> DATASET EXTRACT:

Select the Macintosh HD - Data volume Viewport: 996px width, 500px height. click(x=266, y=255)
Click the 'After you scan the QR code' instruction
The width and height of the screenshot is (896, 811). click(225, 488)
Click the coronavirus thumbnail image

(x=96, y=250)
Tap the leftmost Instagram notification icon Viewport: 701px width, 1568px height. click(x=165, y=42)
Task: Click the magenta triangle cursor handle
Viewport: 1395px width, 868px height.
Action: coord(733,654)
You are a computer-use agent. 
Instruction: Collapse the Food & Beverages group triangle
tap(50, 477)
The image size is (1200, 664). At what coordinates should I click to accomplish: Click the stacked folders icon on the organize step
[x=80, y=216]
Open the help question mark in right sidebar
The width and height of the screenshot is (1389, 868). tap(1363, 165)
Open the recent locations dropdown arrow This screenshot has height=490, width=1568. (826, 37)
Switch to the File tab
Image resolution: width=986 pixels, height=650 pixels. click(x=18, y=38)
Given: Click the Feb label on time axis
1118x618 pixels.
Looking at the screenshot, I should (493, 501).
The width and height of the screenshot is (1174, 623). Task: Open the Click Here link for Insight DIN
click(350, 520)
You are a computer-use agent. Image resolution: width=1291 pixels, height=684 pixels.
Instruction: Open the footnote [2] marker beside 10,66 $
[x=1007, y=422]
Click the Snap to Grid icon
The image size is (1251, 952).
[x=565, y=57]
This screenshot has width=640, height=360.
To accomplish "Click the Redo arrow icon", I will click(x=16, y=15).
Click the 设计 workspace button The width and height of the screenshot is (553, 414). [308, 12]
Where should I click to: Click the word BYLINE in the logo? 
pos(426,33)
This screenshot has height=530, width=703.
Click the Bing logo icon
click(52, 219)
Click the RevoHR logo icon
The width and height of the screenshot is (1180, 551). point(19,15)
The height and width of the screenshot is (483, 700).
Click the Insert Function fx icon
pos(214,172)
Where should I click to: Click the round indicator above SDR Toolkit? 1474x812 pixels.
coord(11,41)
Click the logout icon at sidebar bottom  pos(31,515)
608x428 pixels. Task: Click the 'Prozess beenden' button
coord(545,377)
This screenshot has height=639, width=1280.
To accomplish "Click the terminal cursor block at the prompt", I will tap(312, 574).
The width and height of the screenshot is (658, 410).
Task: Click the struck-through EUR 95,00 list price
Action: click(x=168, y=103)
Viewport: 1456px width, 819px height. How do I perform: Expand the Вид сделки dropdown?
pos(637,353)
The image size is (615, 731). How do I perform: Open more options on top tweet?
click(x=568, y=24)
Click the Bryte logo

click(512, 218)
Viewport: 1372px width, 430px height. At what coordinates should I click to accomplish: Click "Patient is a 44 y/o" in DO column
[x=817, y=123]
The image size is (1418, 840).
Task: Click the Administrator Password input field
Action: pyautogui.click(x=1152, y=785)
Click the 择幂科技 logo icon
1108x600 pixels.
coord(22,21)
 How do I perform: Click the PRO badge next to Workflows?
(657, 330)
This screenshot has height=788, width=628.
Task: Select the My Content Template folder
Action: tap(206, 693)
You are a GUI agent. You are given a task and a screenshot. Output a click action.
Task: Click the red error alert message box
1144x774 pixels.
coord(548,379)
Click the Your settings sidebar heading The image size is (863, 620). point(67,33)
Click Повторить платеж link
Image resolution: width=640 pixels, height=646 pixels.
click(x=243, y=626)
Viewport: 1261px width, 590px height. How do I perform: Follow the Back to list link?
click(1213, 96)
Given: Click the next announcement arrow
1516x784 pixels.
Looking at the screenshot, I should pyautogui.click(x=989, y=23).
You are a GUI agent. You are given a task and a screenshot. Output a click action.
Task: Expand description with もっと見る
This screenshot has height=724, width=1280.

> WHAT YOU SHOULD DO: Give the listing above again in full, with no word altered.

> OUTPUT BELOW:
Select the Macintosh HD - Data volume Viewport: 996px width, 500px height. click(x=266, y=255)
Click the 'After you scan the QR code' instruction
The width and height of the screenshot is (896, 811). click(225, 488)
Click the coronavirus thumbnail image

(x=96, y=250)
Tap the leftmost Instagram notification icon Viewport: 701px width, 1568px height. click(x=165, y=42)
Task: Click the magenta triangle cursor handle
Viewport: 1395px width, 868px height.
Action: coord(733,654)
You are a computer-use agent. 
Instruction: Collapse the Food & Beverages group triangle
tap(50, 477)
The image size is (1200, 664). At what coordinates should I click to accomplish: Click the stacked folders icon on the organize step
[x=80, y=216]
Open the help question mark in right sidebar
The width and height of the screenshot is (1389, 868). tap(1363, 165)
Open the recent locations dropdown arrow This screenshot has height=490, width=1568. (826, 37)
Switch to the File tab
Image resolution: width=986 pixels, height=650 pixels. click(x=18, y=38)
Given: Click the Feb label on time axis
1118x618 pixels.
Looking at the screenshot, I should (493, 501).
The width and height of the screenshot is (1174, 623). Task: Open the Click Here link for Insight DIN
click(350, 520)
You are a computer-use agent. Image resolution: width=1291 pixels, height=684 pixels.
Instruction: Open the footnote [2] marker beside 10,66 $
[x=1007, y=422]
Click the Snap to Grid icon
The image size is (1251, 952).
[x=565, y=57]
This screenshot has width=640, height=360.
To accomplish "Click the Redo arrow icon", I will click(x=16, y=15).
Click the 设计 workspace button The width and height of the screenshot is (553, 414). [308, 12]
Where should I click to: Click the word BYLINE in the logo? 
pos(426,33)
This screenshot has height=530, width=703.
Click the Bing logo icon
click(52, 219)
Click the RevoHR logo icon
The width and height of the screenshot is (1180, 551). point(19,15)
The height and width of the screenshot is (483, 700).
Click the Insert Function fx icon
pos(214,172)
Where should I click to: Click the round indicator above SDR Toolkit? 1474x812 pixels.
coord(11,41)
Click the logout icon at sidebar bottom  pos(31,515)
608x428 pixels. Task: Click the 'Prozess beenden' button
coord(545,377)
This screenshot has height=639, width=1280.
To accomplish "Click the terminal cursor block at the prompt", I will tap(312, 574).
The width and height of the screenshot is (658, 410).
Task: Click the struck-through EUR 95,00 list price
Action: click(x=168, y=103)
Viewport: 1456px width, 819px height. How do I perform: Expand the Вид сделки dropdown?
pos(637,353)
The image size is (615, 731). How do I perform: Open more options on top tweet?
click(x=568, y=24)
Click the Bryte logo

click(512, 218)
Viewport: 1372px width, 430px height. At what coordinates should I click to accomplish: Click "Patient is a 44 y/o" in DO column
[x=817, y=123]
The image size is (1418, 840).
Task: Click the Administrator Password input field
Action: pyautogui.click(x=1152, y=785)
Click the 择幂科技 logo icon
1108x600 pixels.
coord(22,21)
 How do I perform: Click the PRO badge next to Workflows?
(657, 330)
This screenshot has height=788, width=628.
Task: Select the My Content Template folder
Action: tap(206, 693)
You are a GUI agent. You are given a task and a screenshot. Output a click action.
Task: Click the red error alert message box
1144x774 pixels.
coord(548,379)
Click the Your settings sidebar heading The image size is (863, 620). point(67,33)
Click Повторить платеж link
Image resolution: width=640 pixels, height=646 pixels.
click(x=243, y=626)
Viewport: 1261px width, 590px height. How do I perform: Follow the Back to list link?
click(1213, 96)
Given: Click the next announcement arrow
1516x784 pixels.
Looking at the screenshot, I should pyautogui.click(x=989, y=23).
You are a GUI agent. You are given a task and a screenshot. Output a click action.
Task: Expand description with もっと見る
This screenshot has height=724, width=1280.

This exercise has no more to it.